Michael Murphy was stripped of the ball in the tackle several times in the final minutes – when have we ever seen that? Murphy generally struggles against Monaghan and sure enough before throw-in his old buddy Vinny Corey was a late addition to the starting line-up with a brief to keep him company for the afternoon. Colm McFadden is another who has struggled against this opposition and his wild strike from the wing in stoppage time summed up his team’s approach in the final quarter.

One man who didn't struggle was Ryan McHugh, who put in yet another exceptional performance. Worryingly, his cousin Eoin went off with what looked like a bad hamstring injury; he had also produced a fine display and has become such an integral part of the team that any doubts over his fitness for next week will surely see him excused so as not to aggravate anything further before Championship.
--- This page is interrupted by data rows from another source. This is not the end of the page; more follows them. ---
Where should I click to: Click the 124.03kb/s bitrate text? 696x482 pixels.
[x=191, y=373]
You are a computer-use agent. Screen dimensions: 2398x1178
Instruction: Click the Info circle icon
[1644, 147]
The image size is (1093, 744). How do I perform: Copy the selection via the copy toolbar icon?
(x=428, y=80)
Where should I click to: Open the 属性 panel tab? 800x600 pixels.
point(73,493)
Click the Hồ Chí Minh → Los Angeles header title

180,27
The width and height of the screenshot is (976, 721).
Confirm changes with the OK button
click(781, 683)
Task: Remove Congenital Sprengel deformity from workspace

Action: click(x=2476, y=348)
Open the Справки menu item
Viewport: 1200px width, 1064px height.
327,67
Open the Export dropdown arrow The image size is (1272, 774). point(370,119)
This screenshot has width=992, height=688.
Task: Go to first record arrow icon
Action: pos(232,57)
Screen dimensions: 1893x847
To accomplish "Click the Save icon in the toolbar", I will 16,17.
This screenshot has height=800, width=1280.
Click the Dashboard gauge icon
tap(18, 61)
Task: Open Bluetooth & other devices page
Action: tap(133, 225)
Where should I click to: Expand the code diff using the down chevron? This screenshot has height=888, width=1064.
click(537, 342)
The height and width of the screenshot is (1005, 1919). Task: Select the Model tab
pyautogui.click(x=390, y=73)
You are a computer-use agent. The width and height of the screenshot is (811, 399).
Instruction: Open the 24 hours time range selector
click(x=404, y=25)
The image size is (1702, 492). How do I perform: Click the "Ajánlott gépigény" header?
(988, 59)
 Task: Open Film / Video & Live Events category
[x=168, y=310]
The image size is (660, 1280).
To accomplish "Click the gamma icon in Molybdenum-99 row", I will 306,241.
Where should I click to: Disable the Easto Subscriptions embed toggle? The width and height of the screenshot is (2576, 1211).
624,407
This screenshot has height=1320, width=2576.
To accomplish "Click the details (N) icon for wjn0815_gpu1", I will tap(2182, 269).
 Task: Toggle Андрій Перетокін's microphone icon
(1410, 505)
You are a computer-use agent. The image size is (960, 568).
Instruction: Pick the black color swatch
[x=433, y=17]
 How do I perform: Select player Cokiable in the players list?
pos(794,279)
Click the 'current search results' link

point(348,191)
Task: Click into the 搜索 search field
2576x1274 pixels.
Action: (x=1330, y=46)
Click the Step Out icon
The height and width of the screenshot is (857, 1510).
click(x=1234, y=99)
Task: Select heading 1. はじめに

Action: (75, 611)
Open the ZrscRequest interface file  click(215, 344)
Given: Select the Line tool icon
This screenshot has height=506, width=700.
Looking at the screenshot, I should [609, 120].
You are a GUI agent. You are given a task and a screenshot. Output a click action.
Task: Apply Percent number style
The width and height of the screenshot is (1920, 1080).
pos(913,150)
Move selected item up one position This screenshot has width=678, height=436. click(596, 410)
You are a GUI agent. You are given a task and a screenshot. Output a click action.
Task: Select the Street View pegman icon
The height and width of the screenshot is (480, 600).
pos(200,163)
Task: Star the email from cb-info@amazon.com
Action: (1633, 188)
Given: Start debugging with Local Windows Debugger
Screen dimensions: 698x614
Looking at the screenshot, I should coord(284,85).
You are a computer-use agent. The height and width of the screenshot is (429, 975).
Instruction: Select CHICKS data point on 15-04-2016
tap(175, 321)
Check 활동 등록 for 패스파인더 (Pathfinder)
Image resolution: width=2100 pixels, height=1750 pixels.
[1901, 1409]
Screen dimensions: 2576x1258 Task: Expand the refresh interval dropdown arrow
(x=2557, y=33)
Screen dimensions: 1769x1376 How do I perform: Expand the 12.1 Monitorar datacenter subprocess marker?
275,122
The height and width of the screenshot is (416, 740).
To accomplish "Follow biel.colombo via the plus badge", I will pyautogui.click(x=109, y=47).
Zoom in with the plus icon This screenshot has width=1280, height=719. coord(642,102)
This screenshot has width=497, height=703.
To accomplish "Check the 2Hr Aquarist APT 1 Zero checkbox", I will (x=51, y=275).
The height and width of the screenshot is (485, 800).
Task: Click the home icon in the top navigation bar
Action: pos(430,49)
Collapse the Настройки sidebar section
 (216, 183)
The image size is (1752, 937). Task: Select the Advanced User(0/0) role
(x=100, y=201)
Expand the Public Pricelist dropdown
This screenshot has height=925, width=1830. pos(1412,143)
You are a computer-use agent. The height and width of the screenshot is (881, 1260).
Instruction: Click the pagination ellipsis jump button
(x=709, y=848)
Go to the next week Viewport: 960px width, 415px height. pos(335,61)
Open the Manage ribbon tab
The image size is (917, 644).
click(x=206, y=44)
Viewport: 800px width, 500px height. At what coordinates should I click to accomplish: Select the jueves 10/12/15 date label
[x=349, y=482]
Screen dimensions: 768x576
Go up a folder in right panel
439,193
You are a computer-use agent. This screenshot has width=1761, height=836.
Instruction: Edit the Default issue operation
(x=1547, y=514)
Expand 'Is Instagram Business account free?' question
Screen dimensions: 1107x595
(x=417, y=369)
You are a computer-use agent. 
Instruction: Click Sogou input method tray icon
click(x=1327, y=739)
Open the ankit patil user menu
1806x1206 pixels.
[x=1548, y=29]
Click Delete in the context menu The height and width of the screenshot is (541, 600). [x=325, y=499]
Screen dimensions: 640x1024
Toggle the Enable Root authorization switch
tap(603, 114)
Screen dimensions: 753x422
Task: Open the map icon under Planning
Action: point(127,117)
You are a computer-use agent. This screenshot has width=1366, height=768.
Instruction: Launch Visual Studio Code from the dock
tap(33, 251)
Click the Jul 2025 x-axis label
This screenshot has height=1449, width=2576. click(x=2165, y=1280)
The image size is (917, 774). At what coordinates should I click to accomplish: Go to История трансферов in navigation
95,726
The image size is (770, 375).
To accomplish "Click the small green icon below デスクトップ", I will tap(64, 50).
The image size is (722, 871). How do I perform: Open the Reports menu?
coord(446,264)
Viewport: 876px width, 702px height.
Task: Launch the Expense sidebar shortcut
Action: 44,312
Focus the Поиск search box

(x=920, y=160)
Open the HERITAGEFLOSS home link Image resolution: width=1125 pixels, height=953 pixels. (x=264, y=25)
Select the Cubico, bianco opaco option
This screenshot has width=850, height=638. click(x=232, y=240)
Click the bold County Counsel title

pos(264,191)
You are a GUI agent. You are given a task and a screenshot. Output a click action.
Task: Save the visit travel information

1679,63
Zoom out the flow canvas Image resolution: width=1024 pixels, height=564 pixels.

Donegal were punished for their waywardness and when McManus drew the sides level, the visitors would have certainly taken a point having gone over twenty five minutes without scoring. The Faughs branch of the Farney Army demanded more though and Colin Walshe was the man to deliver the point that kept his side up.
Kieran Hughes became more of a threat in that frantic closing stanza, pushing up on the excellent Hugh McFadden, Donegal’s designated sweeper, and having a much bigger impact than he had in the previous hour.

While that point from Walshe was crucial for Monaghan, had Donegal held on for a draw or managed a win the outcome would have been the same regardless of the final score – fourth place in the table and a last four date with Dublin. Granted a positive result would have relegated our fierce rivals, always a satisfying prize but Monaghan are without doubt a top tier team so it is only right that they keep their place amongst the elite.

Despite the negative criticism that both of these teams can often receive due to their style of play, today was a real traditional bruising encounter and a thoroughly enjoyable Sunday afternoon for those present. Referee, Rory Hickey, deserves credit for letting most things go for most of the game, which added to the contests’ pace and physicality, although he did seem a bit more whistle-happy as the game reached its conclusion.

It all means that both teams play Division One football next year and that Donegal will make a trip back to Headquarters for another crack at the league and All-Ireland holders. It also means that in three league and championship attempts, Rory has yet to get the better of his fellow Fermanagh man Malachy O’Rourke. That is a statistic that will need to change in the coming months if his charges are to regain the Anglo-Celt.